Lines from a data collection
┌──

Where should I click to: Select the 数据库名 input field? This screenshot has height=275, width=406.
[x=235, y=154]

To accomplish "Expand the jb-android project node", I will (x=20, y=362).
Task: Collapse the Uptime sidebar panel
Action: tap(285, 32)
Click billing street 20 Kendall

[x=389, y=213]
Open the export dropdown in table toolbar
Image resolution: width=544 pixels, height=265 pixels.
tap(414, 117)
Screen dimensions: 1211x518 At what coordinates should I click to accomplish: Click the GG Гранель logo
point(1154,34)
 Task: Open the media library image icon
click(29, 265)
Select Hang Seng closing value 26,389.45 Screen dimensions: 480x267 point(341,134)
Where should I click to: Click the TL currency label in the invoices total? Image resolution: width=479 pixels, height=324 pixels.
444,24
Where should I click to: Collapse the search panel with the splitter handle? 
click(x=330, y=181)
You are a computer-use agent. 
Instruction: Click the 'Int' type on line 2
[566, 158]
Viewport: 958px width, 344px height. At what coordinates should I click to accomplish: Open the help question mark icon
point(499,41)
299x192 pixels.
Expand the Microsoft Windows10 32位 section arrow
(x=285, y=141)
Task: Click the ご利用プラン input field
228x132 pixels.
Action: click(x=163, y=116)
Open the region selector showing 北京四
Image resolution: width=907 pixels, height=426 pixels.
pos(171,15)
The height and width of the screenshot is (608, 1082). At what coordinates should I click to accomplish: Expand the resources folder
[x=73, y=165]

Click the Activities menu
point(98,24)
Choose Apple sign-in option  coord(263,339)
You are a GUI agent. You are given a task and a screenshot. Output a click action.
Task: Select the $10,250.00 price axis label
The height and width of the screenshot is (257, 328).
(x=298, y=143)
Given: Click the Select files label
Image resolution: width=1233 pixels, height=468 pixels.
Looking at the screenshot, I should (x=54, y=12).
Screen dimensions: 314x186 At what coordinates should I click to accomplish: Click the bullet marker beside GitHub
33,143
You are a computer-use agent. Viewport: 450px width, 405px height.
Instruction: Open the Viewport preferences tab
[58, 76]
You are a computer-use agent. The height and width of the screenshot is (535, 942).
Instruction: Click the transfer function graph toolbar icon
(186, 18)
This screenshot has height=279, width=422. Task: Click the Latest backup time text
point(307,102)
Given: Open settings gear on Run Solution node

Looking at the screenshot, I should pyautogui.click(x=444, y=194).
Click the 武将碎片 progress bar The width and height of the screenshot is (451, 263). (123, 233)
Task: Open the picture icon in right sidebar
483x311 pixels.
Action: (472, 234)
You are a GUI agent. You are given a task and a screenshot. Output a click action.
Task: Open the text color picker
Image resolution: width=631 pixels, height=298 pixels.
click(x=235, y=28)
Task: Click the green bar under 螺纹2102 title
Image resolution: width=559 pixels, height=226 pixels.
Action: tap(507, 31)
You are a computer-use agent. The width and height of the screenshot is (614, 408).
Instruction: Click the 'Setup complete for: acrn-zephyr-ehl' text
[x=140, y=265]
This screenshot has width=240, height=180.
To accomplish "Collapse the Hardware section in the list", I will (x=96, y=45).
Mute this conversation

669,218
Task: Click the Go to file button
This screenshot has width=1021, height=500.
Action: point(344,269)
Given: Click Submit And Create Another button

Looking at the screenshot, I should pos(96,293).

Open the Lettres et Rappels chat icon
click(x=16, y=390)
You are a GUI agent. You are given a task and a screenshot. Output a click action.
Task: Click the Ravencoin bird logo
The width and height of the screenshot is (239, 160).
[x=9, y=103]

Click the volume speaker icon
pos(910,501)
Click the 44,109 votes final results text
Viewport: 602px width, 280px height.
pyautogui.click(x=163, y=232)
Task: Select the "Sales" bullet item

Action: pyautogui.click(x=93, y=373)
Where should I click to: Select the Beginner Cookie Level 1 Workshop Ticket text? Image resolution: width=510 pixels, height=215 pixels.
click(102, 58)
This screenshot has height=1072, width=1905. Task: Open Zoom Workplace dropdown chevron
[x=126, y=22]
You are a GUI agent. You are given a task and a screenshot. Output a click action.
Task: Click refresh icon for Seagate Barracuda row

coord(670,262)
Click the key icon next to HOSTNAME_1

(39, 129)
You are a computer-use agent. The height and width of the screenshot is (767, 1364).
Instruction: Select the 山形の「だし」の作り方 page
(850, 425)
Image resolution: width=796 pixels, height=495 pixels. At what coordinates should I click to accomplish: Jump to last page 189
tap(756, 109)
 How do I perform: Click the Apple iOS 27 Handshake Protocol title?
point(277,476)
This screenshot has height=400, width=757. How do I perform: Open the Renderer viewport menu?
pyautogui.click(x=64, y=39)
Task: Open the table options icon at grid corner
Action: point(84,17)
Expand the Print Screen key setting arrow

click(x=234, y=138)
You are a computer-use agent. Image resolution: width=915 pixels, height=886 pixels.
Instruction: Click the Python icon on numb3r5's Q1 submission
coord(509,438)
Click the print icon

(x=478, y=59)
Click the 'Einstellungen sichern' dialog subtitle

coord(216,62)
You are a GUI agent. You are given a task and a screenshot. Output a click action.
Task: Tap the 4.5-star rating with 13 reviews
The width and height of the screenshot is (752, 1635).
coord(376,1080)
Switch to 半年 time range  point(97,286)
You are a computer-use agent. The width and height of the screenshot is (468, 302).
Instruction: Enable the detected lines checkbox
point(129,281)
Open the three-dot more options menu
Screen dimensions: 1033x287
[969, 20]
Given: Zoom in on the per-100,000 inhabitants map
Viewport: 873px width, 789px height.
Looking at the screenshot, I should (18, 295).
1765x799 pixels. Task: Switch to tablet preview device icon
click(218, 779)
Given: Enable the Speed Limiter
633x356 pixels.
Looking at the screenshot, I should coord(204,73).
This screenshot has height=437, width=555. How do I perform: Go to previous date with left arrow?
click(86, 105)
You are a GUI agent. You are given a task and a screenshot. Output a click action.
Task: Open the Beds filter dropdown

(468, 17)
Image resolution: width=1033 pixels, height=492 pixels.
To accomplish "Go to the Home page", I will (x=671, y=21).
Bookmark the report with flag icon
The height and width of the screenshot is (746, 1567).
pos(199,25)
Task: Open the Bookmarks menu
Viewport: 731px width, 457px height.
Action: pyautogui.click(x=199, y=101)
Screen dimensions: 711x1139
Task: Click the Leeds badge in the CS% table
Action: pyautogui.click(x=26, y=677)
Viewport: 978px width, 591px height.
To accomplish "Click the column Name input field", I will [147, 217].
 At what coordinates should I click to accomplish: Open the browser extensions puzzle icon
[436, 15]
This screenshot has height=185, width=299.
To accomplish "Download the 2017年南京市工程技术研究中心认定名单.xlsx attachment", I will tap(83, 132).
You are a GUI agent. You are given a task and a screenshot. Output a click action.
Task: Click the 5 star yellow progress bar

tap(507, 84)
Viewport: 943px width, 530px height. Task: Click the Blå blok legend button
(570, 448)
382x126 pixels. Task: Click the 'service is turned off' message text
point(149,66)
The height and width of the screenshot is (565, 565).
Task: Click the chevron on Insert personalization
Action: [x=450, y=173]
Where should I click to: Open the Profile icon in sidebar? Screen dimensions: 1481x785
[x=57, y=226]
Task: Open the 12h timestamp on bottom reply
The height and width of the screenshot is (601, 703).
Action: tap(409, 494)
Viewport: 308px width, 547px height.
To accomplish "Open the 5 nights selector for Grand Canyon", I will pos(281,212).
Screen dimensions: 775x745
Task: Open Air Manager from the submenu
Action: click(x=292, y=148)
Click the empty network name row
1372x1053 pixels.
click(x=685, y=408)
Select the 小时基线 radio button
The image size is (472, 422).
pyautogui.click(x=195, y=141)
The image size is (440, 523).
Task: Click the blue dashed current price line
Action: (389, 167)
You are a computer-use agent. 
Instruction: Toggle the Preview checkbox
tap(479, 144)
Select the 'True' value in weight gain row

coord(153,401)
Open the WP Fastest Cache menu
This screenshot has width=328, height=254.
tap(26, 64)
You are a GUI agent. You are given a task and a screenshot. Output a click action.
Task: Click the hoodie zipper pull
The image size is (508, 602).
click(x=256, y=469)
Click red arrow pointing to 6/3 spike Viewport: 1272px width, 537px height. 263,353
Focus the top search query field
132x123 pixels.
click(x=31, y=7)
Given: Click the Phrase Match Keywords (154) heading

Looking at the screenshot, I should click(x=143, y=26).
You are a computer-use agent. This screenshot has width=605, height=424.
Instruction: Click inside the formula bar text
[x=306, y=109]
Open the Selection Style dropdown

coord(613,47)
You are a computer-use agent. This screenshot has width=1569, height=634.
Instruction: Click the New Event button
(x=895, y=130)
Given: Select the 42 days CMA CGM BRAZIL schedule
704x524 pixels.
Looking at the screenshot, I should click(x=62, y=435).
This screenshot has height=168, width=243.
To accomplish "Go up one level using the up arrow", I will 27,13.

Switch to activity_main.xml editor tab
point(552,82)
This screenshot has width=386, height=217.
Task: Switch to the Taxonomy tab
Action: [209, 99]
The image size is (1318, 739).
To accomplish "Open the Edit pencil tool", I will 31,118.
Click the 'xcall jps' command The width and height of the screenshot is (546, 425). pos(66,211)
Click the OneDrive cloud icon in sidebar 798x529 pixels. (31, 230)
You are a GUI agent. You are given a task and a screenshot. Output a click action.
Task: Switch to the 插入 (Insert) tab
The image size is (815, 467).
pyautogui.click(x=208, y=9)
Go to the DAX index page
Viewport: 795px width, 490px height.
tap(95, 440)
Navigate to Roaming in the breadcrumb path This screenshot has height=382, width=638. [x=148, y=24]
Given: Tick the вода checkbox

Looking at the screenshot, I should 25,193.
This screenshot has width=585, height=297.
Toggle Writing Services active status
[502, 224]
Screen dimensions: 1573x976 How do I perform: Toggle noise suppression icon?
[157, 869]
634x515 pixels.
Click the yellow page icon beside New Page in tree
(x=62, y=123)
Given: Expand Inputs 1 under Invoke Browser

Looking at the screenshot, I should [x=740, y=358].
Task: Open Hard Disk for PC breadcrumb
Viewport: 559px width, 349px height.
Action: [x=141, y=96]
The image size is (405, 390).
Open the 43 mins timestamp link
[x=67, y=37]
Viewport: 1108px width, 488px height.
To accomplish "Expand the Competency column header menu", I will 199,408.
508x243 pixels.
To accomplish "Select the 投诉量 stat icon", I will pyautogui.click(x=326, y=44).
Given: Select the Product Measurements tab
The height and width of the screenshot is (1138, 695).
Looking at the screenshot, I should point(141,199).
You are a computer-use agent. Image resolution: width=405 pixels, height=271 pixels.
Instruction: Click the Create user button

└──

**Work to complete**
Convert the lines from the one containing "Select Hang Seng" through the one containing "(x=285, y=141)" into a numbered list, leaving out any blank lines.

**Solution for this task**
1. Select Hang Seng closing value 26,389.45 Screen dimensions: 480x267 point(341,134)
2. Where should I click to: Click the TL currency label in the invoices total? Image resolution: width=479 pixels, height=324 pixels.
3. 444,24
4. Where should I click to: Collapse the search panel with the splitter handle? 
5. click(x=330, y=181)
6. You are a computer-use agent. 
7. Instruction: Click the 'Int' type on line 2
8. [566, 158]
9. Viewport: 958px width, 344px height. At what coordinates should I click to accomplish: Open the help question mark icon
10. point(499,41)
11. 299x192 pixels.
12. Expand the Microsoft Windows10 32位 section arrow
13. (x=285, y=141)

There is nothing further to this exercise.